Back in August, there was a great Daily Show piece on author Christopher McDougall whose book, Born to Run, tells the story of a bunch of
crazy runners Tarahumara Indians down in Mexico that ran hundreds of miles (out of necessity/fear) in sandals. Then there’s the endurance runner from Greensboro, NC, Charlie Engle, who ran 4,300 miles (6,920 kilometers for you metric folks) across Northern Africa in 111 days, and chronicled his (and his two running partners) journey in the documentary film Running the Sahara.
The last bit of inspiration comes from a plug for NCBCBS. The guy in the commercial had a heart condition and shares how he lost a bunch of weight by taking up exercise (running). Stories like these inspire. They make me want to get my weight-gaining self off the couch and on the road. That’s what I’ve been doing.
Back in 2005, a friend of mine invited me to go run a 5K race with her. I hadn’t run in about 5 years, but I thought, “Why not.” I strapped on my Gazelles (not made for running), a t-shirt and a pair of Umbros. Twenty-five minutes and tweny-five seconds later, I crossed the finish line. I was hooked. One and a half mile runs turned into three mile runs which turned into 5, 10, 20, and 30 mile runs.

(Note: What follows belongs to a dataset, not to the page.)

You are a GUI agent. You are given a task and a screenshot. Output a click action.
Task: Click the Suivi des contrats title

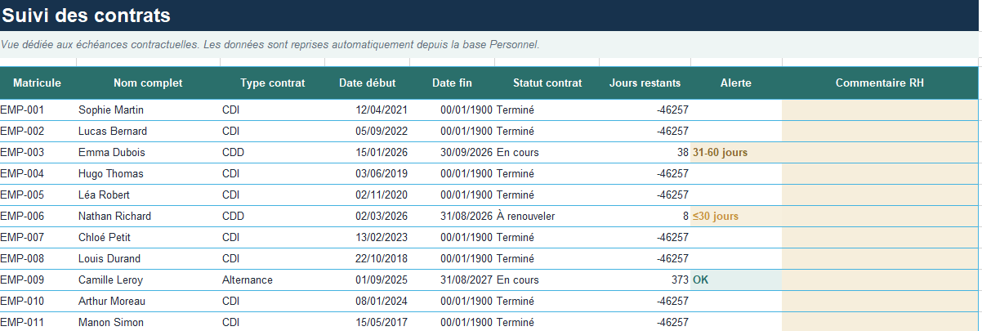(x=87, y=15)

For a solid 3 years, I was crazy about running. Somewhere down the line, I started making excuses and fell out of running. My mileage decreased as did my overall enthusiasm. I willed my(overweight and out-of-shape)self through a marathon about 4 months back. The entire time I kept thinking to myself that my laziness has to stop. Did it? Of course not. It got worse. Then I watched the McDougall piece.
My newfound love of the sport comes with a bit of a self-inspirational twist—no shoes. Currently, I’m only running without shoes once or twice a week. I still have to build my mileage back up to where it was. To keep myself going, I entered a 5K race. My goal was simple, show up and run barefoot. Ah, but that would be too easy. The race was a Christmas-themed run where costumes were encouraged. So what does one dress as for a December race where the temperature is (was) 31°? Why, a present of course.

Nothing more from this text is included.